Let's say I have two strings:
string A: 'I went to the cafeteria and bought a sandwich.'
string B: 'I heard the cafeteria is serving roast-beef sandwiches today'.
Formulas:
Levenshtein distance: Minimum number of insertions, deletions or substitutions necessary to convert string a into string b
N-gram distance: sum of absolute differences of occurrences of n-gram vectors between two strings. As an example, the first 3 elements of the bi-gram vectors for strings A and B would be (1, 1, 1) and (0, 0, 0), respectively.

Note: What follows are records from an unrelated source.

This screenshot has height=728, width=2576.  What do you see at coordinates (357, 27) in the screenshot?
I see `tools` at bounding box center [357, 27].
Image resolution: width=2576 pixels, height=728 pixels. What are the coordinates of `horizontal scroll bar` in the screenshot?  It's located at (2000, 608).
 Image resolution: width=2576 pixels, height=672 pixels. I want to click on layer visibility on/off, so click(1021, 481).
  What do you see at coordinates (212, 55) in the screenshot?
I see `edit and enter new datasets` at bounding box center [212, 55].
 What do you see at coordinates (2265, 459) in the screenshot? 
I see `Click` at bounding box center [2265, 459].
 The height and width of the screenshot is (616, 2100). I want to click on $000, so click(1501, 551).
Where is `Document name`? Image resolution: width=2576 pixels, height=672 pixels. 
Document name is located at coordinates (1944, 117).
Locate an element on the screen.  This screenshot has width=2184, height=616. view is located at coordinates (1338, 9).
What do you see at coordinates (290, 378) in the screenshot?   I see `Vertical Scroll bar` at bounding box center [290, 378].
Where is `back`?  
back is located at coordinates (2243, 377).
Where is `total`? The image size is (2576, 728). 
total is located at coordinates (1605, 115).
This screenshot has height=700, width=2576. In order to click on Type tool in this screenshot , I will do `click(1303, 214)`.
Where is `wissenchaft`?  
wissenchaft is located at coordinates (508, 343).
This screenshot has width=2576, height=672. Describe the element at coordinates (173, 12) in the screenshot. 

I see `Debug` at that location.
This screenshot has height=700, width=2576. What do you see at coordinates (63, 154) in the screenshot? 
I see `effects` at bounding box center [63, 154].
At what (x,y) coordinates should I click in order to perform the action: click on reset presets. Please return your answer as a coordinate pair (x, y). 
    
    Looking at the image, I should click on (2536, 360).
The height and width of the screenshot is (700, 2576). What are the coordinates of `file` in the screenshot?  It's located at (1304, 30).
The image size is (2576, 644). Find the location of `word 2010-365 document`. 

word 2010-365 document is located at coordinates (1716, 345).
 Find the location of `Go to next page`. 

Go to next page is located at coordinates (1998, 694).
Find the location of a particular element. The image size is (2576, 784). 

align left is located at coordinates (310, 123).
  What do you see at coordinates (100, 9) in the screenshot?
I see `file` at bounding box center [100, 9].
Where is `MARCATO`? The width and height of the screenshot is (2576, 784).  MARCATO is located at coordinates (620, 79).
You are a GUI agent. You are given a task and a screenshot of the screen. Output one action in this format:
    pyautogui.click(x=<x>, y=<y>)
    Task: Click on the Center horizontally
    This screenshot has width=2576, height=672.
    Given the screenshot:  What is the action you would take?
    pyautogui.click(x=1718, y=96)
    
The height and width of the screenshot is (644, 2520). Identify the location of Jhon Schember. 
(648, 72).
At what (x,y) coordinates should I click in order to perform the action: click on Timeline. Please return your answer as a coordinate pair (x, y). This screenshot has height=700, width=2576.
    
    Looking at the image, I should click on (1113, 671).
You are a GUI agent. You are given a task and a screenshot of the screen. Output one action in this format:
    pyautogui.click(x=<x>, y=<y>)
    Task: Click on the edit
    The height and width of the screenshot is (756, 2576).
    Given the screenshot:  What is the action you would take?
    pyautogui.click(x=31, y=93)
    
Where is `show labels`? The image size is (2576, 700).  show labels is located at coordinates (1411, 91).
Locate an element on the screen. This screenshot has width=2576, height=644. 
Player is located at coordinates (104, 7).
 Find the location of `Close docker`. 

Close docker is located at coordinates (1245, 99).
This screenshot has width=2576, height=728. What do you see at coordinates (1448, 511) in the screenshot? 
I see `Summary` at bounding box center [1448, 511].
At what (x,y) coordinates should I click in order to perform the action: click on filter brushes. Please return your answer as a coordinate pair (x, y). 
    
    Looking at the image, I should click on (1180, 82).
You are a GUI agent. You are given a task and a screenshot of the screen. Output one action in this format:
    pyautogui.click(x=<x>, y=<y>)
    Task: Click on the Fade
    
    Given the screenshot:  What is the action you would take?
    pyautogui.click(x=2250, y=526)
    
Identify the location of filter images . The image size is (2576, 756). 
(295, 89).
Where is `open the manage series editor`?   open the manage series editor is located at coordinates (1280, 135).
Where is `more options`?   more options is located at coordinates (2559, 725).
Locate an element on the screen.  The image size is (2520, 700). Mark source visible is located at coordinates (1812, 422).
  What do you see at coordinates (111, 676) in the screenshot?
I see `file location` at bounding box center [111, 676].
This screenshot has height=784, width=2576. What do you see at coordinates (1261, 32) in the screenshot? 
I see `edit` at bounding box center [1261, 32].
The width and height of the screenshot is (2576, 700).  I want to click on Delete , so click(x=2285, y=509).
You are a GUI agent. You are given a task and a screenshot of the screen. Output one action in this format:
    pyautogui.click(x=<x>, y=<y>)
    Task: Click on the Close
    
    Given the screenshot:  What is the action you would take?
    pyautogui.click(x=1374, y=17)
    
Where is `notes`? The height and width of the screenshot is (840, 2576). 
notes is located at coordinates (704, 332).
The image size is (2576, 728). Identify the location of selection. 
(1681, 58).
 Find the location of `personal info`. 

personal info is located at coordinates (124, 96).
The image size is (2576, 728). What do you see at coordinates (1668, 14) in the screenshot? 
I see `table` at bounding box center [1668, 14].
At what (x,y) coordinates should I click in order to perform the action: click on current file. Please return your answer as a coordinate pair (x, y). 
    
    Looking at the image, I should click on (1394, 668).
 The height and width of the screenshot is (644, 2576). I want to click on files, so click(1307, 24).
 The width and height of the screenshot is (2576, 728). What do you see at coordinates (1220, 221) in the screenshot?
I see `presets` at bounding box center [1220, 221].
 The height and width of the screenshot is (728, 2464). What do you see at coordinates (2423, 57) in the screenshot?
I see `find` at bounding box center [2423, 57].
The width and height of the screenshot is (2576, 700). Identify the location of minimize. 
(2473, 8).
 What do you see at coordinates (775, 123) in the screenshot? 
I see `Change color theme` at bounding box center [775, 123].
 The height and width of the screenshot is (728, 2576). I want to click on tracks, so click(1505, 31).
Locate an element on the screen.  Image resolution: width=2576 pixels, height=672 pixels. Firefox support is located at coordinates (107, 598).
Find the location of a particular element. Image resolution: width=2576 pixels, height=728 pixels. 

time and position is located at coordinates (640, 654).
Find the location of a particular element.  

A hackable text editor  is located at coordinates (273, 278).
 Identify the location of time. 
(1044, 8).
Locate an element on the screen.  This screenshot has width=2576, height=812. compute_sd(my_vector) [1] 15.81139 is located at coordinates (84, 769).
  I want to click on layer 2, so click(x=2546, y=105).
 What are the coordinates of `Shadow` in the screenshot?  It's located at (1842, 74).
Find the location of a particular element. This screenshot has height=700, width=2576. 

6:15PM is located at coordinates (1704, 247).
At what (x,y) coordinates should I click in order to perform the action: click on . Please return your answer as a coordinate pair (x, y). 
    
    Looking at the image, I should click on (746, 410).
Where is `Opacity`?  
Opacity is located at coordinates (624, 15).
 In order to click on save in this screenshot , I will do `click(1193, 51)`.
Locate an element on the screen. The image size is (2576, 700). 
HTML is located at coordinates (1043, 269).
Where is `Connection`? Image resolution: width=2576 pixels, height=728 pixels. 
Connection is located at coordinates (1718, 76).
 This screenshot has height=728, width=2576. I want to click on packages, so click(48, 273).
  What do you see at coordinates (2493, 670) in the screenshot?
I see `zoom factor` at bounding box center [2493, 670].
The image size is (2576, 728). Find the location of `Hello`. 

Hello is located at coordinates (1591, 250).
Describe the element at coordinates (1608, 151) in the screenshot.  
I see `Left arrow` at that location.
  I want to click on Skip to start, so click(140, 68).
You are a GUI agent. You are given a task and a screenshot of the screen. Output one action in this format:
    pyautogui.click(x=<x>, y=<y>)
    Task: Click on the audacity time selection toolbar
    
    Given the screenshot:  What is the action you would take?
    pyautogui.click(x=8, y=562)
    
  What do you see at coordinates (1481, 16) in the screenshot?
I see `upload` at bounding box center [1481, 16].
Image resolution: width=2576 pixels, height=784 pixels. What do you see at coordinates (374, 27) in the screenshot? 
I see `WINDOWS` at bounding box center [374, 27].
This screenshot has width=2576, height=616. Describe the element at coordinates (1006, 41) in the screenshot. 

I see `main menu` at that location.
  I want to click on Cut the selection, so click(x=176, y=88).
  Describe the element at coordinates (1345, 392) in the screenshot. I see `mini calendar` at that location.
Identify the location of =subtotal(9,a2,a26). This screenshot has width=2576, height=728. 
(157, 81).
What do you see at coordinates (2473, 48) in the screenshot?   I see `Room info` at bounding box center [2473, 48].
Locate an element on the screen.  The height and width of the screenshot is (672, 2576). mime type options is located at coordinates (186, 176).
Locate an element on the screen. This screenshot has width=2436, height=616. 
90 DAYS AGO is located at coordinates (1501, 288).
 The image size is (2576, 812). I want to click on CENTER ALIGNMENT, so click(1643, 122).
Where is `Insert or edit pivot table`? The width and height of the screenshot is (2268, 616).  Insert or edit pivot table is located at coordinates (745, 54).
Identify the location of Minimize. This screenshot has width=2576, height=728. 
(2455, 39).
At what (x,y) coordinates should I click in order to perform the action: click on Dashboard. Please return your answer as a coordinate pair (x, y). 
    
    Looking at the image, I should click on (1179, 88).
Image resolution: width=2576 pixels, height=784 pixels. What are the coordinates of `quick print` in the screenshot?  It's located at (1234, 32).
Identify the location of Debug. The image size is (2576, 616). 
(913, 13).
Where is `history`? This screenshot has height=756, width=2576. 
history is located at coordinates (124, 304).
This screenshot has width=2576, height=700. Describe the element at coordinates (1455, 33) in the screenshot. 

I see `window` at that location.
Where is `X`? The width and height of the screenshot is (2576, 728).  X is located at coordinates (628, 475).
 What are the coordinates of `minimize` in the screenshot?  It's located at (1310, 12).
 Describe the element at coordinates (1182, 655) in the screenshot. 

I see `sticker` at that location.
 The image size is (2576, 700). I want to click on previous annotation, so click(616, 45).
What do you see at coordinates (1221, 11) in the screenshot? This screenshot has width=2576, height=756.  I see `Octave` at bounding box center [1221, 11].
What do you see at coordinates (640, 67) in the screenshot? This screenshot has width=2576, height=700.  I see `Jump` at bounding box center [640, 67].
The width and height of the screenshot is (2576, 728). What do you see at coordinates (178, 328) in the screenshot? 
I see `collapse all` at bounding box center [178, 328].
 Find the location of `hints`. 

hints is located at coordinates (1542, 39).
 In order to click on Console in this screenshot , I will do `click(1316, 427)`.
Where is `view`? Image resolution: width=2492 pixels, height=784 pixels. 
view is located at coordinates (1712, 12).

Cosine similarity: $\frac{\underset{a}{\rightarrow} \cdot \underset{b}{\rightarrow}}{\sqrt{\underset{a}{\rightarrow} \cdot \underset{a}{\rightarrow}} \cdot \sqrt{\underset{b}{\rightarrow} \cdot \underset{b}{\rightarrow}}} $
Jaccard similarity: $\frac{length(\underset{a}{\rightarrow} \bigcap \underset{b}{\rightarrow})}{length(\underset{a}{\rightarrow} \bigcup \underset{b}{\rightarrow})}$
Metrics on word granularity in the examples sentences:
Levenshtein distance = 7 (if you consider sandwich and sandwiches as a different word)
Bigram distance = 14
Cosine similarity = 0.33
Jaccard similarity = 0.2
I would like to understand the pros and cons of using each of the these (dis)similarity measures. If possible, it would be nice to understand these pros/cons in the example sentence, but if you have an example that better illustrates the differences, please let me know. Also, I realize that I can scale Levenshtein distance by the number of words in the text, but that wouldn't work for the bigram distance, since it would be greater than 1.
To start, it seems that cosine and Jaccard provide similar results. Jaccard is actually much less computationally intensive and is also (a little bit) easier to explain to a layman.